***** Supplied data

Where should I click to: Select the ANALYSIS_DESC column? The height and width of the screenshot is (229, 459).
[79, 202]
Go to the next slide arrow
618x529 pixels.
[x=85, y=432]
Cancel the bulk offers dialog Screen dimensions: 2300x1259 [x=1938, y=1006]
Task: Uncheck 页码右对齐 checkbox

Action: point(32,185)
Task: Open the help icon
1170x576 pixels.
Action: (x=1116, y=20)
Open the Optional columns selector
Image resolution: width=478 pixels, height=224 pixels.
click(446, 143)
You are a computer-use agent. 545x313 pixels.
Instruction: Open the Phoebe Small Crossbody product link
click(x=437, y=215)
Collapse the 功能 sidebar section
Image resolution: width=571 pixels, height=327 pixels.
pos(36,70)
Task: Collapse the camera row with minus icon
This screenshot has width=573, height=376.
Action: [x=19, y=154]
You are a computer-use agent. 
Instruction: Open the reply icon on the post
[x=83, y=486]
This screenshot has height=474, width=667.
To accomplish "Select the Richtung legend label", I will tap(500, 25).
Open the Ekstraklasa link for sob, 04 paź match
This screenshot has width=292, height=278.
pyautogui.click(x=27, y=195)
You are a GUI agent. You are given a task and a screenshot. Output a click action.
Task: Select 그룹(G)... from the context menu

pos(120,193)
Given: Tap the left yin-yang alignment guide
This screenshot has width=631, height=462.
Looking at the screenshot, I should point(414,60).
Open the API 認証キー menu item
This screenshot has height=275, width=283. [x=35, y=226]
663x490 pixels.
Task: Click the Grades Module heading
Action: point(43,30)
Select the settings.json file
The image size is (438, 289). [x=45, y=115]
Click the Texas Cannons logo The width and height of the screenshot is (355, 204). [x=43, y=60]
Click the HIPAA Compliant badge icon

**********

What is asked for is an exact copy of the lines above from the one containing "Collapse the 功能 sidebar section" through the one containing "Open the Ekstraklasa", and only those.

Collapse the 功能 sidebar section
Image resolution: width=571 pixels, height=327 pixels.
pos(36,70)
Task: Collapse the camera row with minus icon
This screenshot has width=573, height=376.
Action: [x=19, y=154]
You are a computer-use agent. 
Instruction: Open the reply icon on the post
[x=83, y=486]
This screenshot has height=474, width=667.
To accomplish "Select the Richtung legend label", I will tap(500, 25).
Open the Ekstraklasa link for sob, 04 paź match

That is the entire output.